Probability Distributions Computed by Hard-Attention Transformers
Andy Yang, Anej Svete, Jiaoda Li, Anthony Widjaja Lin, Jonathan Rawski, Ryan Cotterell, David Chiang
TL;DR
This work characterizes the probability distributions that transformer language models can express when used autoregressively, contrasting real-weighted and Boolean (unweighted) settings and distinguishing classifiers from autoregressors. By formalizing Unique Hard Attention Transformers (UHATs) and mapping them to finite automata and temporal-logic formalisms, the authors derive precise expressivity results: Boolean LTL classifiers and autoregressors are equivalent, while real-valued settings reveal separations such as LTL classifiers yielding only aperiodic step functions and autoregressors aligning with counter-free DFAs but not fully matching weighted NFAs. The paper also shows that autoregression can increase expressive power relative to classifiers in several fragments of LTL and in counting-based temporal logics, highlighting where established Boolean equivalences fail in practice.
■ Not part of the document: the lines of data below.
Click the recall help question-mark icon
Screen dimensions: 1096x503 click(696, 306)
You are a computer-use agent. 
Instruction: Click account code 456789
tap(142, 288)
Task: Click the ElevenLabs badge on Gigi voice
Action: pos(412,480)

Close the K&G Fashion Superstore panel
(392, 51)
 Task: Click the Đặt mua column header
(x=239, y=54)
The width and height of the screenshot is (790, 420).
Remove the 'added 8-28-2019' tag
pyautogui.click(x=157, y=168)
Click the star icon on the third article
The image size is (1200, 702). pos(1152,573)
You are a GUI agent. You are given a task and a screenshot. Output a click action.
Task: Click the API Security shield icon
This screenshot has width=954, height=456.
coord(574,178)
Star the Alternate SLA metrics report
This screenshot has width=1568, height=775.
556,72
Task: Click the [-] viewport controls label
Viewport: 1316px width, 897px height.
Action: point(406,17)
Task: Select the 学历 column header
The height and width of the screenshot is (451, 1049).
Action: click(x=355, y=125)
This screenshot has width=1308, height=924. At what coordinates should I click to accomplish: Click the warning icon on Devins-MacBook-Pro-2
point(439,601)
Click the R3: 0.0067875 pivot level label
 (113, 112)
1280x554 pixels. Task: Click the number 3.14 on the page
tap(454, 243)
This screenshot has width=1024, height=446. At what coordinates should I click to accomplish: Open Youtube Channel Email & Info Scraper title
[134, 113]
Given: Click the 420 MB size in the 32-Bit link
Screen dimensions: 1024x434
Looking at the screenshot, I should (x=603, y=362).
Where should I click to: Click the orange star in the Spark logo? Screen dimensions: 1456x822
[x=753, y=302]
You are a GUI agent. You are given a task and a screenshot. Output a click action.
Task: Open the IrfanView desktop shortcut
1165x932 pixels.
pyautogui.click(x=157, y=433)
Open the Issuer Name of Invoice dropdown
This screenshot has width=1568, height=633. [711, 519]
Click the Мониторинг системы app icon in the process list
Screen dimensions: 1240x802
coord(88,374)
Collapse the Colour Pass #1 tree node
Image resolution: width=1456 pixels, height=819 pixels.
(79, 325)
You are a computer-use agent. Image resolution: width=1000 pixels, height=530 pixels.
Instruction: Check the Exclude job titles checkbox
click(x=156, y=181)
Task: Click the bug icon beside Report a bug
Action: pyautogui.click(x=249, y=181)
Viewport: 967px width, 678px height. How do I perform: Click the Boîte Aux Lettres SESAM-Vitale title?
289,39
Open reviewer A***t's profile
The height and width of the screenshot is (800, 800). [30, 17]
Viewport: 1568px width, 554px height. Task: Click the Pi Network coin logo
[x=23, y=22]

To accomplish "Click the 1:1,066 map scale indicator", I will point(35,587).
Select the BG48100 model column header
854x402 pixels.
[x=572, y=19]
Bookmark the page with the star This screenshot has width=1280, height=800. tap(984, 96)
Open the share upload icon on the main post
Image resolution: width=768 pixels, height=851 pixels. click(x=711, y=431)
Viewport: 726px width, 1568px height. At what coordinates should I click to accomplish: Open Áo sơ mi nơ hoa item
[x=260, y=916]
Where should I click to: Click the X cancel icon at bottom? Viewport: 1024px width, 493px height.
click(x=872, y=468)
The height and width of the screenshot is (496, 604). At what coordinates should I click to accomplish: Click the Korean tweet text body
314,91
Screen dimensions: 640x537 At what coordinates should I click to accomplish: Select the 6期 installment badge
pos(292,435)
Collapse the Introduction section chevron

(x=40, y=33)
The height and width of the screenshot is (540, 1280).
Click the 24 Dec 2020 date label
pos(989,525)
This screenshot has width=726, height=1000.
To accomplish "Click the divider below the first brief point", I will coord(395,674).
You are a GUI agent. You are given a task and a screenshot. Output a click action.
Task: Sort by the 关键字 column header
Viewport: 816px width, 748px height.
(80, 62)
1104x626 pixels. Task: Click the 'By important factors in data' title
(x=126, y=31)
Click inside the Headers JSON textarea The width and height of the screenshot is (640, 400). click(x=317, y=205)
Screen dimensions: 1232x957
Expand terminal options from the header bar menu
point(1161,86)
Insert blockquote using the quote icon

Overall, the results provide a cohesive framework for understanding transformer language models as probabilistic generators, clarifying the limits and possibilities of their expressivity for real-world language modeling tasks.
Abstract
Most expressivity results for transformers treat them as language recognizers (which accept or reject strings), and not as they are used in practice, as language models (which generate strings autoregressively and probabilistically). Here, we characterize the probability distributions that transformer language models can express. We show that making transformer language recognizers autoregressive can sometimes increase their expressivity, and that making them probabilistic can break equivalences that hold in the non-probabilistic case. Our overall contribution is to tease apart what functions transformers are capable of expressing, in their most common use-case as language models.